ALMA Telescope’s Views of Herbig-Haro Object HH 46/47

Some astronomers using ALMA (Atacama Large Millimeter Array) have got a vivid image to close the material flowing from a newborn star.  Observing the luminescence produced by carbon monoxide molecules in an object known as Herbig-Haro 46/47, they have discovered that the jets from these products are even more energetic than previously thought so far.  The new, highly detailed images, also unveiled an unknown Jet that points in a completely different direction.



Young stars are violent objects which eject material at high speeds, up to one million kilometers per hour. Astronomers George Herbig and Guillermo Haro were not the first that see one of those strange objects that now bear their name, but were the first to study the spectra in detail.  They understood that they were not only clumps of gas and dust that reflect light or glow under the influence of ultraviolet light of young stars, but a new class of objects associated with the shockwaves created by nearly all high speed material from star-forming regions.  A spectacular example of this class is Herbig-Haro 46/47, approximately 1400 light-years away in the constellation Vela, object of study with ALMA during “Early Science”, when the telescope was still under construction and the array of antennas far from being completed. The new images reveal for details in two jets, one that points toward the Earth and the other running.  The Jet out was almost invisible in the previous photography obtained in the optical band, due to obscuring dust clouds surrounding the rising star.  ALMA has provided much sharper images than previous telescopes and also allowed astronomers to measure the speed at which the glowing material moves through space. These new observations of Herbig-Haro 46/47 showed that part of ejected gas has a much greater speed than previous measures.  This means that the gas jets carry much more energy and momentum than previously thought. The head of the team and lead author of the new research, Hector Arce (Yale University, USA), explains that “the exquisite sensitivity of ALMA will reveal details invisible before this spring, as this discharge so fast.  Also seems a textbook example of a simple model where molecular flow is generated by a wind produced by the young star at large angles “. The remarks were obtained in just five hours of observation time with ALMA – even though ALMA was still under construction at the time – observations of similar quality to other telescopes would require ten times as much.

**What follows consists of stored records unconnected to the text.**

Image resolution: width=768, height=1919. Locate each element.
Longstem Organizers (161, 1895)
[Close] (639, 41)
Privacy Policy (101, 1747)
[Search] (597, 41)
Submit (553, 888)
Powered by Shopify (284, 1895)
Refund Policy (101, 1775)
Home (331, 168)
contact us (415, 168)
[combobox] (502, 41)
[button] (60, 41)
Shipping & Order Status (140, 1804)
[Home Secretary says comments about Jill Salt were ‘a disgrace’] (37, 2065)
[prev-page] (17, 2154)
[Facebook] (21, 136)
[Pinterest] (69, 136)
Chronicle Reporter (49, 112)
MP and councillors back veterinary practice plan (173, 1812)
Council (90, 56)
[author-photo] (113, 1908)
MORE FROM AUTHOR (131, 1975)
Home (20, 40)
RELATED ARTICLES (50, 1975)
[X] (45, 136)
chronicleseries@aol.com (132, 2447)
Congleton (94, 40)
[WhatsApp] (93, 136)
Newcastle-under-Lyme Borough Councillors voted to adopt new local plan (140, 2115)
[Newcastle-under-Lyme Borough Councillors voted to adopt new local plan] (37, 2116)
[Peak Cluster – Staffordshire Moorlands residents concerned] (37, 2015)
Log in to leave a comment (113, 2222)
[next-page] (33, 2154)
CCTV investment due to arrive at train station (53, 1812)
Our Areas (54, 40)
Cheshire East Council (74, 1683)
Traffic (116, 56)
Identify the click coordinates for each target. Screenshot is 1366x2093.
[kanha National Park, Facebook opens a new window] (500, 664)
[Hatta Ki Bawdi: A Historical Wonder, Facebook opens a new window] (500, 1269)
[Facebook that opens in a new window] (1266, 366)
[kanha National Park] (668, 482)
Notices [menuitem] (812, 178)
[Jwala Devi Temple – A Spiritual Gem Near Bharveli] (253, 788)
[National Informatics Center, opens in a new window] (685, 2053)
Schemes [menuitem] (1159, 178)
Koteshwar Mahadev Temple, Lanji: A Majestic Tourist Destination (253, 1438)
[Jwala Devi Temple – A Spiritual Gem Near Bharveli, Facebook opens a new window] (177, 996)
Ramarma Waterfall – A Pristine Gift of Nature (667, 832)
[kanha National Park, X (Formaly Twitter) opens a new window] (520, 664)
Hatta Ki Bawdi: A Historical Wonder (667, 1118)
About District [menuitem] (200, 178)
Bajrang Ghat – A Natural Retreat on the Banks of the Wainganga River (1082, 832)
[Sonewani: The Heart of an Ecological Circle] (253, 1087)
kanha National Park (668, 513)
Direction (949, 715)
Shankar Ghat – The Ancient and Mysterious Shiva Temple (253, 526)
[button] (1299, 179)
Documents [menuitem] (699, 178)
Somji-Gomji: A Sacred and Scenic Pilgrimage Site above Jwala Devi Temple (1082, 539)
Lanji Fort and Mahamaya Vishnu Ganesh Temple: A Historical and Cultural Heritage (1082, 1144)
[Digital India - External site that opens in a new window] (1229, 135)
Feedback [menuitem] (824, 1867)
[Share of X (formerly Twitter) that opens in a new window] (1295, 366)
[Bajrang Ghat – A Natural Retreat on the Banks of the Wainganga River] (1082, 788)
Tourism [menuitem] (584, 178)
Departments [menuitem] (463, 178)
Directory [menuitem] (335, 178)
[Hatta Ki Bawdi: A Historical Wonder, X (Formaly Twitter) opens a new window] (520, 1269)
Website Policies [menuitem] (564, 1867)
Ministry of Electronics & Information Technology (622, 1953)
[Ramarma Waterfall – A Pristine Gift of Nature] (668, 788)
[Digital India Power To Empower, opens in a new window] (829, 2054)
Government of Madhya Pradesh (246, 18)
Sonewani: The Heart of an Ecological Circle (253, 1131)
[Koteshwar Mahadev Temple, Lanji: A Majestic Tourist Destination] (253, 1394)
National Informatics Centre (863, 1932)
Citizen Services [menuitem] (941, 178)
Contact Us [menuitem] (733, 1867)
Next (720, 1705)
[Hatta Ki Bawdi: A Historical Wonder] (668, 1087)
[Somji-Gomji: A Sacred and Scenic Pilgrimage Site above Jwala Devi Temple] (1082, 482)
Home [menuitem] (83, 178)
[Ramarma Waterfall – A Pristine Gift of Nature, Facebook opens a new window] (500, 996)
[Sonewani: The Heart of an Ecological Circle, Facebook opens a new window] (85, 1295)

This image from ESO’s New Technology Telescope at the La Silla Observatory in Chile shows the Herbig-Haro object HH 46/47 as jets emerging from a star-forming dark cloud. This object was the target of a study using ALMA during the Early Science phase. “The details of the image of Herbig-Haro 46/47 are amazing.  Perhaps even more surprising is the fact that, for this type of observations, we are really just beginning.  In the future ALMA will provide even better images in even shorter time, “adds Stuartt Corder (Joint ALMA Observatory, Chile), one of the co-authors of the article. Diego Mardones (University of Chile), another co-author, stresses that “this system is similar to most isolated low-mass stars during the formation and birth.  But it is also unusual because the outgoing stream hits the cloud directly from one side of the young star and escapes from the cloud on the other.  This makes it an excellent system to study the impact of stellar winds on the mother cloud that is forming the young star “. The sharpness and sensitivity achieved by these observations of ALMA have allowed the team to discover an unexpected outflow component, which seems to come from a lower mass companion young star.  This secondary flow is nearly at right angles to the main object and apparently is digging a hole in the surrounding cloud. Arce concludes that “ALMA has identified a particular outgoing flow from the star more clearly than earlier studies. This shows that the full array will give us surely many surprises and fascinating discoveries.  ALMA certainly will revolutionize the field of stellar formation! “.